* Data entries *
== Segment start ==
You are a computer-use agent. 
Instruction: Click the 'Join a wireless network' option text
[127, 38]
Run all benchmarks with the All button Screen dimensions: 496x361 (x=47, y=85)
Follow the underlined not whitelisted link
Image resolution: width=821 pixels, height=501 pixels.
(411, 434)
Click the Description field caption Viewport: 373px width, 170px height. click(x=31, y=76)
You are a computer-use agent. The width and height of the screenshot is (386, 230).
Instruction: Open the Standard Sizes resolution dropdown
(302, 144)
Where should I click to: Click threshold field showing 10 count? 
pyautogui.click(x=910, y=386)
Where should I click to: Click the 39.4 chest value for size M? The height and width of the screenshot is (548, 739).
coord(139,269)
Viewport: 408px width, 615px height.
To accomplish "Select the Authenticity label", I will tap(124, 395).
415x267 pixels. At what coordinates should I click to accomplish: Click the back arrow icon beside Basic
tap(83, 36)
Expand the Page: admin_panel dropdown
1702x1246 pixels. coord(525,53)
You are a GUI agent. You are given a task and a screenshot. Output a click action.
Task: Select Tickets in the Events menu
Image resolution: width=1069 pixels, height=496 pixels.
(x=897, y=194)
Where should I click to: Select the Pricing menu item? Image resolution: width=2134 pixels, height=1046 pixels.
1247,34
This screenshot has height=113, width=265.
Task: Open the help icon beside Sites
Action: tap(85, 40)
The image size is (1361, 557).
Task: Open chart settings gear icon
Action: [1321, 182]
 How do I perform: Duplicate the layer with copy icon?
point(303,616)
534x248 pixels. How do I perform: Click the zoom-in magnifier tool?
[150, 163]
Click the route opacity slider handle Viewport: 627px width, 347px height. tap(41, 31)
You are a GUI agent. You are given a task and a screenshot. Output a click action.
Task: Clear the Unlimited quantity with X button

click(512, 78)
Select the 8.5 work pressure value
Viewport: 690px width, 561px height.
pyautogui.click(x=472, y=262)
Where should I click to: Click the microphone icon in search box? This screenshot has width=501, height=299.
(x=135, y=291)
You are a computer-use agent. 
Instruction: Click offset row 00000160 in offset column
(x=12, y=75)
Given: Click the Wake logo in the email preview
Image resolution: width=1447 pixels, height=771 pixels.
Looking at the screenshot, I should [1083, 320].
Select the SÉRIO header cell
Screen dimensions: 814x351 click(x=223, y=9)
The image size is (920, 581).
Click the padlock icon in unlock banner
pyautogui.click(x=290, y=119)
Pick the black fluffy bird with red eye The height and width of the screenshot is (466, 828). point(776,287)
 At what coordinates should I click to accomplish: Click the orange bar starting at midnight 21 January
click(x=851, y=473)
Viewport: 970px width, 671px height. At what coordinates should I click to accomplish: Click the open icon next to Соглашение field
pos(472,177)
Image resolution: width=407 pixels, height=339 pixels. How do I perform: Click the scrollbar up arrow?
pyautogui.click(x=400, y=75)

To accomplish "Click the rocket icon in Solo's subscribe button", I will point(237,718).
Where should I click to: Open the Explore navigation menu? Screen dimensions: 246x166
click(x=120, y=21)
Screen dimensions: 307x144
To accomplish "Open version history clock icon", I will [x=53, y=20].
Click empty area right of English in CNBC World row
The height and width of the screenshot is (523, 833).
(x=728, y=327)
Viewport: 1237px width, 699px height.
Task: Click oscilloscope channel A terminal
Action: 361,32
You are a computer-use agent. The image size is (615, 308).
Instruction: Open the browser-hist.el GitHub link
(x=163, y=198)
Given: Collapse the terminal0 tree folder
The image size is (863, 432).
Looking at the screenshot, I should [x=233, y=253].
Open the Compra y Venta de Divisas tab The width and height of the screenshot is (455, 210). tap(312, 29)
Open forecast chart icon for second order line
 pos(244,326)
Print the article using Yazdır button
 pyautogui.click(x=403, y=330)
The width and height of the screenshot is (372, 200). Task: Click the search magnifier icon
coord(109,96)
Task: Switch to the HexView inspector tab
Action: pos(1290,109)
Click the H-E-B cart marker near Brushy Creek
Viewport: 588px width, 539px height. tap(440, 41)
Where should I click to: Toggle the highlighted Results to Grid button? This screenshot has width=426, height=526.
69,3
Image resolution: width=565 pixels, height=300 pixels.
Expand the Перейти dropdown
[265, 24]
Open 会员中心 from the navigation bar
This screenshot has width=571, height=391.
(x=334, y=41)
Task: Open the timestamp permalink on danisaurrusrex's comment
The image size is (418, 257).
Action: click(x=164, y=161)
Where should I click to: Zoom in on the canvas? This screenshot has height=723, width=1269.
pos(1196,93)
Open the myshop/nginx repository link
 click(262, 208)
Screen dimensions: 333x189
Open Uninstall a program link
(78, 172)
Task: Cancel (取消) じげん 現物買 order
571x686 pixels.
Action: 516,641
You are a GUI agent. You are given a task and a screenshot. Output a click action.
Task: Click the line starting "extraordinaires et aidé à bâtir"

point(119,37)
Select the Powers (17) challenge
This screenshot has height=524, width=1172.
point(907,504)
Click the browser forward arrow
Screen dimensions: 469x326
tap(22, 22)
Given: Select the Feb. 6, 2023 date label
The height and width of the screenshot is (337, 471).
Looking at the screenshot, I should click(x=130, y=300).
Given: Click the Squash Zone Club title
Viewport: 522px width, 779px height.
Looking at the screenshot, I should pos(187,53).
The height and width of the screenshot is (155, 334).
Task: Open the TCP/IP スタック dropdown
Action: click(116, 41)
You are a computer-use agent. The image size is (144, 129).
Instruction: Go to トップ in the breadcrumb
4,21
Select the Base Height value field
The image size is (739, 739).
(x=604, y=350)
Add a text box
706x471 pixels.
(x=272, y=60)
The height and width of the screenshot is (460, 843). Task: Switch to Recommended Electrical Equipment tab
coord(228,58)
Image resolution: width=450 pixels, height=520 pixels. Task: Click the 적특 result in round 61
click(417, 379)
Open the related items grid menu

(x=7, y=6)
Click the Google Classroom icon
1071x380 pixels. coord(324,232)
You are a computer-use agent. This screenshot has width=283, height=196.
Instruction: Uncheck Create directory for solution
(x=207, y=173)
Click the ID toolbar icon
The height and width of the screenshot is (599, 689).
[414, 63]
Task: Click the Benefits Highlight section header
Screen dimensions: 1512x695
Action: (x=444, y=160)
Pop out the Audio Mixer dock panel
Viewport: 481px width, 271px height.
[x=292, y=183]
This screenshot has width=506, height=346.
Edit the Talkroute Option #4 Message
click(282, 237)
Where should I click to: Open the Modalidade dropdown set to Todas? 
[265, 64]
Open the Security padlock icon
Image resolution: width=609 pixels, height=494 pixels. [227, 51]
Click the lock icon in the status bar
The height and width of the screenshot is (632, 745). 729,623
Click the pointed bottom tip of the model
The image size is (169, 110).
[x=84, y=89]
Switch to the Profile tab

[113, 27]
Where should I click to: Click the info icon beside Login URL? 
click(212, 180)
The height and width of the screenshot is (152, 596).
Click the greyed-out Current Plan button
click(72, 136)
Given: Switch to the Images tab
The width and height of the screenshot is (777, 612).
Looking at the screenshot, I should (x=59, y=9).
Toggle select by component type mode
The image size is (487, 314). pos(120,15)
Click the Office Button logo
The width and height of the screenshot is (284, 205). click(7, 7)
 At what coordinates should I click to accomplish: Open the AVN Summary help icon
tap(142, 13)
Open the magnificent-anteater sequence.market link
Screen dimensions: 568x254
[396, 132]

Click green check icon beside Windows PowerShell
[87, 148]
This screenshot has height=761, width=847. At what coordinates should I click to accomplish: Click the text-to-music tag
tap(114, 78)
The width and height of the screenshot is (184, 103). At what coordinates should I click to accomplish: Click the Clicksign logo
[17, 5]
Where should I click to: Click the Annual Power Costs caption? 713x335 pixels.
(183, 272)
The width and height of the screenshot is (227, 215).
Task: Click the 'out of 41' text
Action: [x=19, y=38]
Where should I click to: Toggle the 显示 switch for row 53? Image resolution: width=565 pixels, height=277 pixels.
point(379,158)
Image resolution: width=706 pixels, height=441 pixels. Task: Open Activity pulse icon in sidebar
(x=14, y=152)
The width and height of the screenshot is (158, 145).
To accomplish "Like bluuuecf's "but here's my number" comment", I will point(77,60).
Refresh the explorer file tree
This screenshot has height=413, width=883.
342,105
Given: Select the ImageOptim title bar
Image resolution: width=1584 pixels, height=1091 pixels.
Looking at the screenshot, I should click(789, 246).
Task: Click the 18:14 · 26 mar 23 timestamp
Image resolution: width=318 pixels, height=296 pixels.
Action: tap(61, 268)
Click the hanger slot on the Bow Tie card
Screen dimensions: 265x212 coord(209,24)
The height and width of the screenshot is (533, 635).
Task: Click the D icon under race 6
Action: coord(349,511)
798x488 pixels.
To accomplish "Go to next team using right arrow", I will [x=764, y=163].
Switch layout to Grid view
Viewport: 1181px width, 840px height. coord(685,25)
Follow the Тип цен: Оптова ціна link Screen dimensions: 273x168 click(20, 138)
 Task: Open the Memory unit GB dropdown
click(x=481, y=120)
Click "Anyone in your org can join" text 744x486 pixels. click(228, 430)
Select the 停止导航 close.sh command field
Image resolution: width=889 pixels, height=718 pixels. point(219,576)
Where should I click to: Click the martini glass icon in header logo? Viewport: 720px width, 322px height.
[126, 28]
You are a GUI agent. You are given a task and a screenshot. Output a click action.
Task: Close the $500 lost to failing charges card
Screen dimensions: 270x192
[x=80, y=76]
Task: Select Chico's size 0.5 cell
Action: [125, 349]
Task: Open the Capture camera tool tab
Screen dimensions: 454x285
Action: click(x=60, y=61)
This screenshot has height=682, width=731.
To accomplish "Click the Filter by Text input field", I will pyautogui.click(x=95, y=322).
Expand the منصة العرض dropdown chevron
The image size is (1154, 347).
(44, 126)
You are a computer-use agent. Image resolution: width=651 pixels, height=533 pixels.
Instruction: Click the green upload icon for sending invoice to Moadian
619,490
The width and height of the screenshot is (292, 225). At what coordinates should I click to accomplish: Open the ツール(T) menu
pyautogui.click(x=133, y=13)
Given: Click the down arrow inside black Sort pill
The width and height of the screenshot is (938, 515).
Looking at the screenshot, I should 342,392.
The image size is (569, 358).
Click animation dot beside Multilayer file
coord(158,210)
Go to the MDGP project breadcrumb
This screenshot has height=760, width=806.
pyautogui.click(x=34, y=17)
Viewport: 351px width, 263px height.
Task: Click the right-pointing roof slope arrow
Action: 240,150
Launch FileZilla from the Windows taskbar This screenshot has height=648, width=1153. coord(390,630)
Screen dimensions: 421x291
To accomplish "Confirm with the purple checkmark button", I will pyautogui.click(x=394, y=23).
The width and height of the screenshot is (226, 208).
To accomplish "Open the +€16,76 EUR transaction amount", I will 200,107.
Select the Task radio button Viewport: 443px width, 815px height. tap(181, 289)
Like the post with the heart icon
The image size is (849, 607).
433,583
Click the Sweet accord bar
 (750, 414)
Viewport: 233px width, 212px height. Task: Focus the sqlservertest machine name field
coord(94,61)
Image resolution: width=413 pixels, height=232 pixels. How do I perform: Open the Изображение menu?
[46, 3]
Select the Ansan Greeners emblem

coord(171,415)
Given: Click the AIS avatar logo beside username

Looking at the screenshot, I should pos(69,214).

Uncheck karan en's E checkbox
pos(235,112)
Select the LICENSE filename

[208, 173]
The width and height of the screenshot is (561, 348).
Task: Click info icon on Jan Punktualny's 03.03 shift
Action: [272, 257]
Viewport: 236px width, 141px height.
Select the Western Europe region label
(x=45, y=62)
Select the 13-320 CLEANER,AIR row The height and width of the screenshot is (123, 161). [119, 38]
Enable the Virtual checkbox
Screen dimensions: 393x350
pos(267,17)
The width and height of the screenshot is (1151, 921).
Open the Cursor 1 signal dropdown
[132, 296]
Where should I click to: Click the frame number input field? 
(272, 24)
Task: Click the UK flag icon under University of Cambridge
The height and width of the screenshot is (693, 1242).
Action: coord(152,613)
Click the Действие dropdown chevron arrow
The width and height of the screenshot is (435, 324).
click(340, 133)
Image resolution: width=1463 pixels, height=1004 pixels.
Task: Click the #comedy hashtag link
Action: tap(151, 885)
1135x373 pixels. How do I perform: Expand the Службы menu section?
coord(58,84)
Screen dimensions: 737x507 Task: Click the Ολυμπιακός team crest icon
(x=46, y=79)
== Segment end ==
Every line above that holds the word "timestamp" should be copied out.

Task: Open the timestamp permalink on danisaurrusrex's comment
Task: Click the 18:14 · 26 mar 23 timestamp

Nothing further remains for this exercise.